Furthermore, the reduction ⁢in branches has resulted in more ⁤people turning to unregulated and‍ predatory financial practices, as stated in a⁤ report by the ​National Community Reinvestment​ Coalition.

PNC Bank’s closures are‌ expected to​ shift 60% of its⁤ banking business online. ⁤JPMorgan ‌Chase, the ⁣second bank with the⁤ most closure ⁢filings, ⁤plans to shutter 18 branches ⁢in 14 states, including New York, ‌Ohio, and Connecticut.

Other banks such as Citizens Bank,⁤ U.S. Bank, Bank ⁤of America, and⁢ Citibank have ‍also⁣ filed for‌ branch closures, impacting⁣ various states across the country.

This wave of​ closures signifies a significant transformation in the banking industry, as ‍traditional brick-and-mortar branches make way for the convenience and efficiency of digital⁢ banking.

How ‌is the closure of branches related to the bank’s non-interest expense?

‍R. This represents approximately 10% of the⁤ bank’s⁤ non-interest​ expense.

PNC’s decision‍ to ‍close branches is not unique in the banking industry. Many banks have been ⁣shifting their focus towards digital ⁤banking as ⁣customers increasingly prefer online and mobile banking services. This move not only ‍allows banks to ​reduce costs associated ​with maintaining physical branches, but also caters to the changing‌ needs and preferences of their ⁢customers.

Other major banks that have filed ‌for branch closures include JPMorgan Chase, Wells Fargo, and Bank of America. ​JPMorgan Chase plans to close 9 branches, while Wells Fargo ⁣and ​Bank of America have filed‍ for closure of 7 and 2 branches ⁣respectively. These closures are part of ⁤the banks’ ongoing efforts to streamline ‍their operations and ​adapt to the evolving ​landscape of ‍banking.

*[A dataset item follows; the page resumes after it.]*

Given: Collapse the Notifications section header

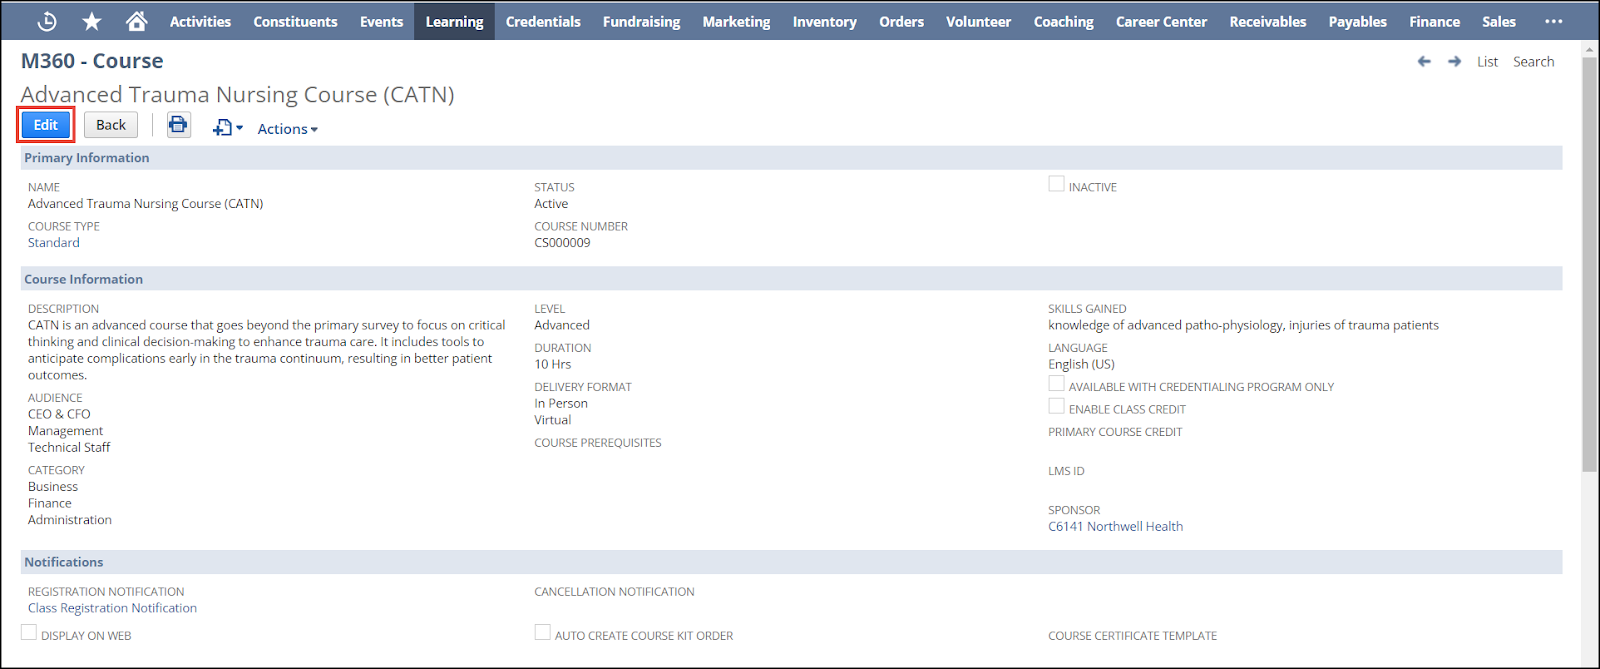Looking at the screenshot, I should tap(64, 562).
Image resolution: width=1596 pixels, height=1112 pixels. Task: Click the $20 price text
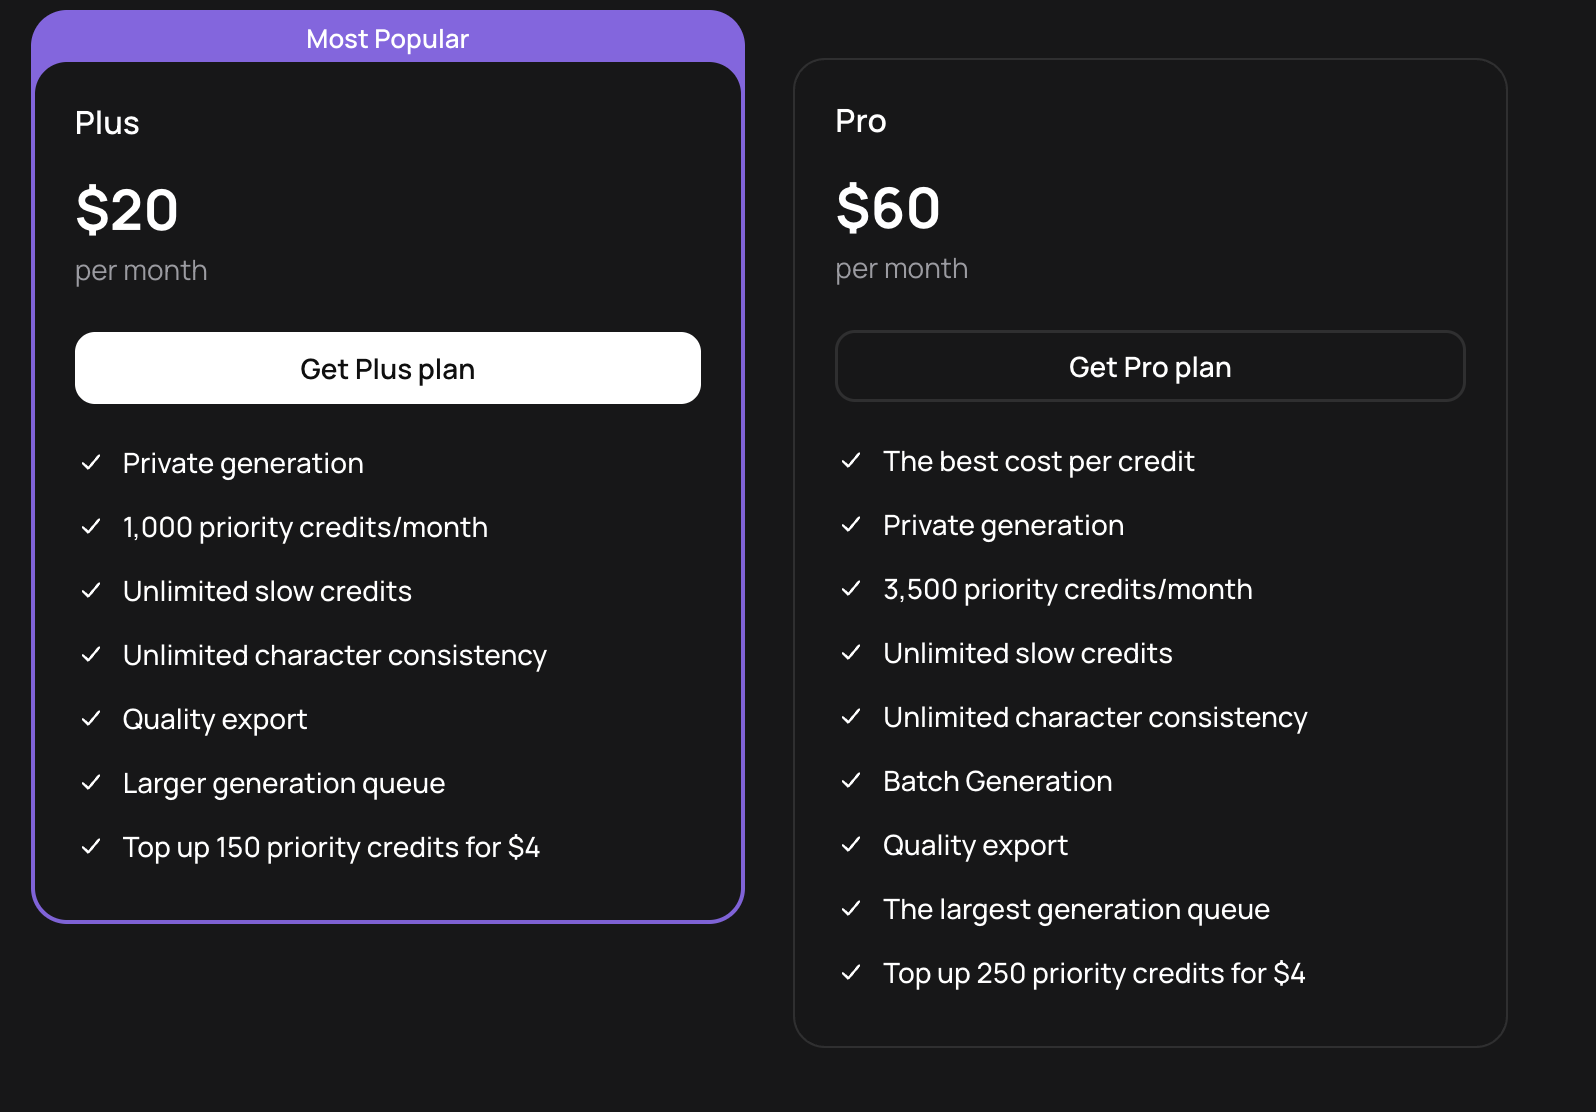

The rise of digital banking is revolutionizing ‌the way ‍people manage their finances. With the convenience of online and mobile​ banking apps, customers can easily access ‌their accounts, make transactions, and even apply for loans⁤ or credit cards without leaving their homes.‍ This⁤ has not only transformed the way customers interact with their banks, but also led to​ decreased foot traffic⁢ in physical branches.

While the closures of branches may seem concerning for some ⁣customers who​ prefer face-to-face interactions, banks are striving to provide⁢ alternative ways for customers to access ⁢their services. This includes expanding their online and mobile banking platforms, investing in customer service through virtual ‍channels, and creating ‌partnerships with third-party⁤ providers to offer innovative​ financial solutions.

However, it is ​important⁣ to note ⁢that⁤ the closure⁢ of branches does not⁣ mean the end ⁤of physical banking. Many ⁣customers still value the presence of ‍physical branches for certain services, such as⁤ cash deposits, withdrawals, and face-to-face consultations. Banks understand this and‍ are working towards finding the right balance between digital and physical banking to cater​ to the diverse needs of their ​customers.

In conclusion, the closure ‍of over 60 branches in a single week ⁣by​ major banks highlights the ‍industry’s shift towards digital banking. This ⁣trend is driven by the need to reduce costs and adapt to changing customer preferences. While the rise of digital banking offers convenience and ⁣efficiency, banks are ​also mindful of the importance ‌of ‌physical branches and are exploring ways to ⁣provide⁢ a seamless banking experience to all customers.